DevOps for AI Is Not MLOps
The term "MLOps" typically refers to managing the full lifecycle of custom-trained ML models: data pipelines, training runs, model registries, and serving infrastructure. In 2025, most companies are not training custom models — they are calling OpenAI, Anthropic, or Google APIs and orchestrating those calls with frameworks like LangChain or LlamaIndex.
This creates a new category of operational concerns that sits between traditional DevOps and full MLOps. You still need version control, CI/CD, observability, and incident response — but applied to prompts, context management, and LLM provider dependencies rather than model weights.
Prompt Version Control
Prompts are code. Treat them as such. Store all system prompts in your repository as versioned text files or structured YAML. Never hardcode prompts in application logic where changes cannot be tracked or reviewed.
# prompts/customer-support-v3.yaml
version: 3
model: claude-3-5-sonnet-20241022
system: |
You are a customer support agent for Acme Corp.

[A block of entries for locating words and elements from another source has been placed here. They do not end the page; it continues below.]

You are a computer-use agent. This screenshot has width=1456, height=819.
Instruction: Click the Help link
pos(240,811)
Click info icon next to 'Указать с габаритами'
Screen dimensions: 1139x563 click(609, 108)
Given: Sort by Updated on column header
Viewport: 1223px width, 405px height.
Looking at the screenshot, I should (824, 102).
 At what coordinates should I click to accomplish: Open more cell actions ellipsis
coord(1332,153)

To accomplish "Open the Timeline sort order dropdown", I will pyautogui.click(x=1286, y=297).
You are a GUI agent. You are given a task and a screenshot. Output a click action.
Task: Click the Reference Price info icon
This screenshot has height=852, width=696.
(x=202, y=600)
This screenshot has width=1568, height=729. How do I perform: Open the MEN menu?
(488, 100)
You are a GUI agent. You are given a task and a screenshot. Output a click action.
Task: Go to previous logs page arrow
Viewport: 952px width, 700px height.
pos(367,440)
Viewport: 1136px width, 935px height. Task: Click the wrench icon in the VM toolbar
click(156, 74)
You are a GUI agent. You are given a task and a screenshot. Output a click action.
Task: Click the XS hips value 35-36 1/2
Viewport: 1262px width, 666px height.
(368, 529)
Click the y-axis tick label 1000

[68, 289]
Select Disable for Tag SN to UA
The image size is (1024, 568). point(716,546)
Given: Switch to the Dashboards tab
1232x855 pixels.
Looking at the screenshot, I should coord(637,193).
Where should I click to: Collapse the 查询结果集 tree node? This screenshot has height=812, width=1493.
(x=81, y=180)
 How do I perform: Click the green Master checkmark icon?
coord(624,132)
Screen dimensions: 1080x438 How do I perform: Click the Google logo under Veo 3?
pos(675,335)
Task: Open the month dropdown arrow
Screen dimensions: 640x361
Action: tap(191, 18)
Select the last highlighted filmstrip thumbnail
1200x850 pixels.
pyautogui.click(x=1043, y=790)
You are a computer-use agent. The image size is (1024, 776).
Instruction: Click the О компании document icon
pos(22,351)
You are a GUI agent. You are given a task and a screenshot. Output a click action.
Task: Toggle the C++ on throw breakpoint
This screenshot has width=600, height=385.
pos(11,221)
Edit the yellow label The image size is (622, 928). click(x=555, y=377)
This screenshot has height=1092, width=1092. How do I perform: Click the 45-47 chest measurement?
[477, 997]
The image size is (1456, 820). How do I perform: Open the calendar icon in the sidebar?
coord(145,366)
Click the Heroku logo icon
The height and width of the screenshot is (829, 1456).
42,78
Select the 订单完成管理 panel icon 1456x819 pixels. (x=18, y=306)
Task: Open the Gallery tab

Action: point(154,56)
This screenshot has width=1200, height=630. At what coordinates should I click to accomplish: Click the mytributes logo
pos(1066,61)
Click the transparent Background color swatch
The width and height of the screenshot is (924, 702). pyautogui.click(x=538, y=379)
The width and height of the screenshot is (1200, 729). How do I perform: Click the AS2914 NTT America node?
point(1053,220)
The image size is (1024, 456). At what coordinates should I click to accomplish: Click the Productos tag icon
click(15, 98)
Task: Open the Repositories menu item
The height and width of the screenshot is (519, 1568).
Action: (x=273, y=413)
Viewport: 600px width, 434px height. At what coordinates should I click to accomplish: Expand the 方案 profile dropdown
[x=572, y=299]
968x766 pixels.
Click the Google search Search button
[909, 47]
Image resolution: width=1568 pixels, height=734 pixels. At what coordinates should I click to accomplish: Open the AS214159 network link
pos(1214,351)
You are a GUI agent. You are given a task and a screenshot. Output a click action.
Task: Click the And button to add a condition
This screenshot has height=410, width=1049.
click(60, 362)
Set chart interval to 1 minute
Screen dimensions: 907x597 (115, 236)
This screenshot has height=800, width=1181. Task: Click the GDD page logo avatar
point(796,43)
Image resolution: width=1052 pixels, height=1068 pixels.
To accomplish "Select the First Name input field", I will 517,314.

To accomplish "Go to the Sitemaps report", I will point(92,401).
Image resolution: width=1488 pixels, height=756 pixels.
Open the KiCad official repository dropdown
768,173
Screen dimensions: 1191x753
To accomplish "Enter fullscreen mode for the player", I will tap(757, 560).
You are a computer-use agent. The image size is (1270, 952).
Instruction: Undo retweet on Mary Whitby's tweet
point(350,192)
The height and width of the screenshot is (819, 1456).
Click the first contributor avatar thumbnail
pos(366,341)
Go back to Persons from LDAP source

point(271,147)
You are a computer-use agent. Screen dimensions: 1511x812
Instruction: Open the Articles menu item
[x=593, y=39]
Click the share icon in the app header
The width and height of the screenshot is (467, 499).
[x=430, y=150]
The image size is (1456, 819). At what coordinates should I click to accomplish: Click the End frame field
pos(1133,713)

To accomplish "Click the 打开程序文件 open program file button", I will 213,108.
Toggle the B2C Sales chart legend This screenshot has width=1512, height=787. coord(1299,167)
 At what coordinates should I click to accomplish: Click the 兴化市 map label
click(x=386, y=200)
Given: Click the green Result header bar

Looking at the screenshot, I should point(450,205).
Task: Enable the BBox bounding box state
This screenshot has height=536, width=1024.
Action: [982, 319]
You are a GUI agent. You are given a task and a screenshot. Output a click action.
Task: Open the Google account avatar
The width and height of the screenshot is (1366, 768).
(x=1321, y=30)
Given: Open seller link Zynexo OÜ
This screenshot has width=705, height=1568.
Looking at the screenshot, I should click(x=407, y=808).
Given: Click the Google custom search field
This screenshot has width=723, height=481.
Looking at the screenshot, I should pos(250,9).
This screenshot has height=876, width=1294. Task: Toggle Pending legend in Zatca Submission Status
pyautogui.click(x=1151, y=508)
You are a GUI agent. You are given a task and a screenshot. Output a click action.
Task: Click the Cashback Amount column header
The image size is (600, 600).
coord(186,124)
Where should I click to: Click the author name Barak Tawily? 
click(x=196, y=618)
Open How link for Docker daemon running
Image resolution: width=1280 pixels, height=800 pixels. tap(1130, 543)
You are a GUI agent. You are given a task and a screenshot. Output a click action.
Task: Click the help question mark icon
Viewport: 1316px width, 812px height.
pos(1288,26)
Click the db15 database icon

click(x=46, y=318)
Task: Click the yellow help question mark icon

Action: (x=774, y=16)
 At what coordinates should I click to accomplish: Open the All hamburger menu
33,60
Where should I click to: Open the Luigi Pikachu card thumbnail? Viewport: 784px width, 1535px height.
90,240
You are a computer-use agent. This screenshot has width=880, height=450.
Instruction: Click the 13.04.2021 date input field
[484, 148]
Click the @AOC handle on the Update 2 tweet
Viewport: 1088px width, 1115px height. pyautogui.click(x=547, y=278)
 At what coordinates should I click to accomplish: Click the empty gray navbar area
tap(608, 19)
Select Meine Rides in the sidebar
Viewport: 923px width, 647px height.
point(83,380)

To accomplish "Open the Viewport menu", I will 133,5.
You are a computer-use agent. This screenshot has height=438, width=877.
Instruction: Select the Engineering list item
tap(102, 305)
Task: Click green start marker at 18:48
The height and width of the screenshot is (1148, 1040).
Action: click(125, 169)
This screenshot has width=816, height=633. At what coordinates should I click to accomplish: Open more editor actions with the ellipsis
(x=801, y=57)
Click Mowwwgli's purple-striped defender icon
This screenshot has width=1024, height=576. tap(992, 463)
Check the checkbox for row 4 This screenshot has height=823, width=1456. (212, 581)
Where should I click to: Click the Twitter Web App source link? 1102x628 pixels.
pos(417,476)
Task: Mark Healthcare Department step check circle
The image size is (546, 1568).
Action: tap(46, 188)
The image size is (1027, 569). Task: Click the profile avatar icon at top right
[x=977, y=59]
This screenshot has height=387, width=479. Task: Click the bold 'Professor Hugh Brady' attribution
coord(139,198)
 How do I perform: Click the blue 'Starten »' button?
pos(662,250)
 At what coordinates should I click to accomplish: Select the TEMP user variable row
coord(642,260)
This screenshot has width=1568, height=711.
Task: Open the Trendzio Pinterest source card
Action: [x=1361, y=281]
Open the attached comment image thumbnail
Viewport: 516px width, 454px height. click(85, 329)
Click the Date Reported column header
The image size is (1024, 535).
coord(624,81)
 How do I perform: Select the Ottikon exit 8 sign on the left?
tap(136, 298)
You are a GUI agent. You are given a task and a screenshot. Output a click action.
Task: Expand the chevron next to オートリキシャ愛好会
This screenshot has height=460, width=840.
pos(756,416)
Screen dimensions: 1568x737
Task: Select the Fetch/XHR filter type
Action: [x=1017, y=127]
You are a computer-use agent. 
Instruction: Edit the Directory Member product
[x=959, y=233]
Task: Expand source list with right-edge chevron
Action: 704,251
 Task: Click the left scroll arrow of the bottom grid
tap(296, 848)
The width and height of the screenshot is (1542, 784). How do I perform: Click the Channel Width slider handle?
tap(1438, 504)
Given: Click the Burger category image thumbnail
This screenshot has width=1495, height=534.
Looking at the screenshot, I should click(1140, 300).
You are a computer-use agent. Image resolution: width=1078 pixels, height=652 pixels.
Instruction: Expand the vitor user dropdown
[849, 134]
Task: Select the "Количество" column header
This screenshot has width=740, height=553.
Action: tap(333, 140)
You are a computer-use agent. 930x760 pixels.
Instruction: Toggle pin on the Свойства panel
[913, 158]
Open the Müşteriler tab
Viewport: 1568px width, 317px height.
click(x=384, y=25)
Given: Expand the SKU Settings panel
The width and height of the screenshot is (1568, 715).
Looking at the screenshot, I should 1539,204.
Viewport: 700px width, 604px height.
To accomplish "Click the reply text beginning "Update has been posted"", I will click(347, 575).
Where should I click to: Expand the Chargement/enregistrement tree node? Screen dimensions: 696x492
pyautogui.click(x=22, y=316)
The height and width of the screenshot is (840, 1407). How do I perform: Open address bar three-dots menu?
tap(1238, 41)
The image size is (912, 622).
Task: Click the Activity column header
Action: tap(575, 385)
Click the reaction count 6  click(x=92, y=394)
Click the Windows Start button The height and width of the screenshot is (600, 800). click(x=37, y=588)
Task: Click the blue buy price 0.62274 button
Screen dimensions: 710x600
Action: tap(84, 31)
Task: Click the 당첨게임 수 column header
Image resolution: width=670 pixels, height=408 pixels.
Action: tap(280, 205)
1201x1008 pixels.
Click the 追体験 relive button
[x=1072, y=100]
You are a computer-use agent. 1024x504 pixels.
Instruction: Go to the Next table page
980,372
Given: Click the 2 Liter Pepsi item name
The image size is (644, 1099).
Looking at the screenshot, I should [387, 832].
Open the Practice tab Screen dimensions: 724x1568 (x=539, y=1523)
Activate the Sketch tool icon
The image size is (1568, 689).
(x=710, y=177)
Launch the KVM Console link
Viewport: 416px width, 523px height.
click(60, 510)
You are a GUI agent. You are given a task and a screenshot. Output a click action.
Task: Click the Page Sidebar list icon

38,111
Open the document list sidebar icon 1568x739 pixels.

Tone: Professional, empathetic, concise.
Always: Acknowledge the issue before offering solutions.
Never: Promise refunds without checking the refund policy tool.
Refund policy: Products can be returned within 30 days if unopened.
temperature: 0.3
max_tokens: 500
Every prompt change goes through pull request review. Changes to production prompts require at least one reviewer who understands the use case context. Tag prompt versions and never overwrite — append a new version number.
LLM Observability Stack
Standard APM tools (Datadog, New Relic) do not understand LLM-specific metrics. Instrument your AI application with a purpose-built tool: Langfuse (open-source, self-hostable) or LangSmith (LangChain's hosted platform).
Track these metrics per model and per prompt version:
- Latency (TTFT): Time to first token. User experience degrades sharply above 2 seconds.
- Total latency: Time to complete response. Set P99 alerts.
- Token usage: Input and output tokens per request. This IS your cost metric.
- Error rate: API errors, timeouts, and content filter rejections.
- Trace completeness: For multi-step agents, track which steps fail most often.
Cost Controls and Budget Alerts
LLM API costs can spike unexpectedly. A single bug that triggers excessive retries, or a prompt that generates longer-than-expected outputs, can turn a $200/month AI feature into a $5000 surprise invoice.
# Token budget middleware example
class TokenBudgetMiddleware:
def __init__(self, daily_limit: int = 1_000_000):
self.daily_limit = daily_limit
self.redis = Redis()
async def check_budget(self, estimated_tokens: int):
today = datetime.now().strftime('%Y-%m-%d')
used = int(self.redis.get(f'tokens:{today}') or 0)
if used + estimated_tokens > self.daily_limit:
raise BudgetExceededError('Daily token budget exceeded')
self.redis.incr(f'tokens:{today}', estimated_tokens)
self.redis.expire(f'tokens:{today}', 86400)
- Set AWS/GCP/Azure budget alerts at 50%, 80%, and 100% of expected monthly spend
- Implement per-user and per-feature token quotas in your application layer
- Use model tiering: route simple queries to cheaper models (Haiku, GPT-4o-mini) automatically
Incident Response for AI Systems
AI incidents have unique characteristics compared to traditional software outages. Quality degradation often happens silently — the system returns 200 OK while producing wrong or harmful outputs. Standard uptime monitoring misses these failures entirely.
Types of AI Incidents
- Provider outage: OpenAI/Anthropic API down. Mitigate with fallback providers.
- Quality regression: Output quality drops after a prompt or model change. Detect with automated eval.
- Cost explosion: Token usage spikes. Detect with real-time cost monitoring.
- Prompt injection attack: Adversarial user inputs manipulate model behavior. Detect with input validation and output monitoring.
Define a runbook for each incident type before it happens. Know in advance: who gets paged, what the rollback procedure is, and when to switch to a fallback provider.
Multi-Provider Strategy
Depending on a single LLM provider is an operational risk. Design your AI layer with an abstraction that allows switching providers. When OpenAI has an outage, you want to flip a config flag and route to Anthropic — not rewrite half your codebase.
- Use LiteLLM as a provider-agnostic proxy in front of all LLM calls
- Keep a tested fallback prompt for your secondary provider (models behave differently)
- Validate that your use case is within secondary provider's usage policies before you need it
AI DevOps in 2025 is about operating probabilistic systems reliably. The practices are not fundamentally different from good software engineering — version control, observability, testing, incident response — but the implementation details require AI-specific tooling and thinking.